> **Assignment**: In the records below, find the lines that include "link" and copy each.

-- -- --

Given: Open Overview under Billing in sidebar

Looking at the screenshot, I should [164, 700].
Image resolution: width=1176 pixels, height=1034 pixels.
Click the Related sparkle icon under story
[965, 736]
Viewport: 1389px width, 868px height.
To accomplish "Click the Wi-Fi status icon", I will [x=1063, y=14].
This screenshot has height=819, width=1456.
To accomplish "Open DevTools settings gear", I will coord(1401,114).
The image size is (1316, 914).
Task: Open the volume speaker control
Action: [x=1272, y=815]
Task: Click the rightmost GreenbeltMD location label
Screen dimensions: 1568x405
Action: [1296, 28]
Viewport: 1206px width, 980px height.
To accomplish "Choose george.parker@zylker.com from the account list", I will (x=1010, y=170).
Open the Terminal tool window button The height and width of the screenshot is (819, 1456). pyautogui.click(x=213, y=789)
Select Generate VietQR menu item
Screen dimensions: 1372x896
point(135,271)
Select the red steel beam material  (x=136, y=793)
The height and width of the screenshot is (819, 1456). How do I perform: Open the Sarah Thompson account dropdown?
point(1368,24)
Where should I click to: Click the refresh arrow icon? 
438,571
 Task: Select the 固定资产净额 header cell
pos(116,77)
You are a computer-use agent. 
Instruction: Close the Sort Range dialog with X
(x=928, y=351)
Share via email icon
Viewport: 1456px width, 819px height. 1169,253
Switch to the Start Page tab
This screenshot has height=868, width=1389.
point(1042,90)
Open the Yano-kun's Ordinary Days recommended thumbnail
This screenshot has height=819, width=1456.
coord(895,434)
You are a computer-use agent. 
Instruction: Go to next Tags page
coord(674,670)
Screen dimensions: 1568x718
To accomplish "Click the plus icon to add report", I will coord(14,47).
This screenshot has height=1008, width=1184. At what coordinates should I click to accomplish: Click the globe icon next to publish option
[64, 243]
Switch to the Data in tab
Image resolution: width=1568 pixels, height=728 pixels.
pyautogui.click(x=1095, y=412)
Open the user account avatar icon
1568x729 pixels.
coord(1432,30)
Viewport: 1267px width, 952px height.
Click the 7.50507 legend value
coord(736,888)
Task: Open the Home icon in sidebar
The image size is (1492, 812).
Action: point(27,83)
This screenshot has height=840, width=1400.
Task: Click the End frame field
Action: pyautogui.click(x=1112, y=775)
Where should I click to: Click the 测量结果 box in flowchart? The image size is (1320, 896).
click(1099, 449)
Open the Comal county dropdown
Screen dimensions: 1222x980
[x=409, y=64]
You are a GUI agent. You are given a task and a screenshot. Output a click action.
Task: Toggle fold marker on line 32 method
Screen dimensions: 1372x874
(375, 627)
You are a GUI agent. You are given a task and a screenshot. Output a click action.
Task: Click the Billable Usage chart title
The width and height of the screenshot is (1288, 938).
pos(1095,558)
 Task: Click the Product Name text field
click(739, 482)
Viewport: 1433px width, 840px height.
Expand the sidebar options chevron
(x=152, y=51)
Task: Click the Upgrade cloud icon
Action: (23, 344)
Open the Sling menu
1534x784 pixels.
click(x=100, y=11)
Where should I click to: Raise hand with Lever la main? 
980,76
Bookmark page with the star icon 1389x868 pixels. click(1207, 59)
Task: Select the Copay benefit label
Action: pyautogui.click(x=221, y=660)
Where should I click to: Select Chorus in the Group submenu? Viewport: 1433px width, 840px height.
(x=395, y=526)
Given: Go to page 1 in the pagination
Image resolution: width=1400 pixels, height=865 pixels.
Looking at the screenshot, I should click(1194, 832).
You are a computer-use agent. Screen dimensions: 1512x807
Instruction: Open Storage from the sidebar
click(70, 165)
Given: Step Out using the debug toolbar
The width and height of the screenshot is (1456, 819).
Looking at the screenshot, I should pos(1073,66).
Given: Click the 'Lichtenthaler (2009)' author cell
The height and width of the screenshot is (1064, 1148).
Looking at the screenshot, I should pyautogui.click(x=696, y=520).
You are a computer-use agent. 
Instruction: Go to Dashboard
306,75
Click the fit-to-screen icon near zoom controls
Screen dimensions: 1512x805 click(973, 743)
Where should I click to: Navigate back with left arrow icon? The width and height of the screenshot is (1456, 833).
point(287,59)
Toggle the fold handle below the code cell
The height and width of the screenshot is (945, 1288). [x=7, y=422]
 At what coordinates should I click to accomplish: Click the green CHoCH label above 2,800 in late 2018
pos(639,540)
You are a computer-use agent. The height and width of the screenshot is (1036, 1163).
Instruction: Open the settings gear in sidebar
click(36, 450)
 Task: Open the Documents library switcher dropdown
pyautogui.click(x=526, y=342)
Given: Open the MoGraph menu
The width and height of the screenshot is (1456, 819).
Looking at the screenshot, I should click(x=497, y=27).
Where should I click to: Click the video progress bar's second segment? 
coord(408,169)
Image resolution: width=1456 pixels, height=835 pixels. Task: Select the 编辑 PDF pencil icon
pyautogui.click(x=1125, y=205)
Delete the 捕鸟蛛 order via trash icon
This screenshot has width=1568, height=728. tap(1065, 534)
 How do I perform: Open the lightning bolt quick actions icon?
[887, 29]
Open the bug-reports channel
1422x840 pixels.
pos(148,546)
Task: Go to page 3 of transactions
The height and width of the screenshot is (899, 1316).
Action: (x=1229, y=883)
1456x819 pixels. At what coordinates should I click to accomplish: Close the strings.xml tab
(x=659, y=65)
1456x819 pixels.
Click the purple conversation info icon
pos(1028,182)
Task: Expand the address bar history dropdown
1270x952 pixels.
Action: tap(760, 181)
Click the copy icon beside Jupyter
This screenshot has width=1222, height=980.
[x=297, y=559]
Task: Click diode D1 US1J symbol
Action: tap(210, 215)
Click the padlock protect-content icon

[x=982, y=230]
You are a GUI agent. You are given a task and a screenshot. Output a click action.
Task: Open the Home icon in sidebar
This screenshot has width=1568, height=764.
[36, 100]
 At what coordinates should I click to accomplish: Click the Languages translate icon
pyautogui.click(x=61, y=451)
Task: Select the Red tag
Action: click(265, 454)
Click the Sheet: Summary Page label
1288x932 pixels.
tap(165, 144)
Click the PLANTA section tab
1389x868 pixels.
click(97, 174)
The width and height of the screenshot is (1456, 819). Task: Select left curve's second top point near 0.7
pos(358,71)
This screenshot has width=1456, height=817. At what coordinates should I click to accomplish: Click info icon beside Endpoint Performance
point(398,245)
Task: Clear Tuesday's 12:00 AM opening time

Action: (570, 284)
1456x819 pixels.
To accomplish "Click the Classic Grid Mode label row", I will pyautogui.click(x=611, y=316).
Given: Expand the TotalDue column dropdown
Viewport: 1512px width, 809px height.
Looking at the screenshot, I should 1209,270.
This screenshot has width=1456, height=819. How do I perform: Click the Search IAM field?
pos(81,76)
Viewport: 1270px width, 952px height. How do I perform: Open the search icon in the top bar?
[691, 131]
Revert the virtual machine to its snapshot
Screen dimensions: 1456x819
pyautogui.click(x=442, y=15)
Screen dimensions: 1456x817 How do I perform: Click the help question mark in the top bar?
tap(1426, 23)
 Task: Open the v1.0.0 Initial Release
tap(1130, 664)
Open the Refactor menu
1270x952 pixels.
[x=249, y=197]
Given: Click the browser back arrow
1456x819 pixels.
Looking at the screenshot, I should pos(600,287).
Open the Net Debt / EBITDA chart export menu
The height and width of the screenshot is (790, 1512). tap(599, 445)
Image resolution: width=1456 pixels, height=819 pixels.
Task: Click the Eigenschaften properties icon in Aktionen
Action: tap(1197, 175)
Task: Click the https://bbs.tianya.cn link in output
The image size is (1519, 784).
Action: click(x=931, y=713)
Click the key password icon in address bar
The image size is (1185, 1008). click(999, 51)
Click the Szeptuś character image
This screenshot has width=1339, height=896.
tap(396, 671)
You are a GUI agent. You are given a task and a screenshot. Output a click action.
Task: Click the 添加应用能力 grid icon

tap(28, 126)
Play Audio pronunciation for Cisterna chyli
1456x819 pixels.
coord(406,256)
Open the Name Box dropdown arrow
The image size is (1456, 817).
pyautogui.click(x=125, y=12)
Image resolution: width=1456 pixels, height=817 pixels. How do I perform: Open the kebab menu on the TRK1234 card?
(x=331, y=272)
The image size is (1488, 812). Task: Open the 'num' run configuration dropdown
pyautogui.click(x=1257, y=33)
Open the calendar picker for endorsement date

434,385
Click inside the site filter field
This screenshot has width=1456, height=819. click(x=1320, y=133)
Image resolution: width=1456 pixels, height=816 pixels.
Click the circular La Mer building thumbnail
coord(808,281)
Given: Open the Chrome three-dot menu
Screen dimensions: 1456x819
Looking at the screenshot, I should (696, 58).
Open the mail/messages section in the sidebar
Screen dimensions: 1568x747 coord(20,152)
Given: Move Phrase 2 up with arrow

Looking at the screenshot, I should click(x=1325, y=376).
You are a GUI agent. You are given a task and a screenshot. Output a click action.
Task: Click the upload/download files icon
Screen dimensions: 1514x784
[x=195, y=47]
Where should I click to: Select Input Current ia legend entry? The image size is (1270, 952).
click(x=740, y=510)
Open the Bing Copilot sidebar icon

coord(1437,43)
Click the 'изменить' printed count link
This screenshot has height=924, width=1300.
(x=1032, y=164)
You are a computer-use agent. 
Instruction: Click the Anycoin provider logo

-- -- --

> **Written solution**:
Task: Click the https://bbs.tianya.cn link in output
Click the 'изменить' printed count link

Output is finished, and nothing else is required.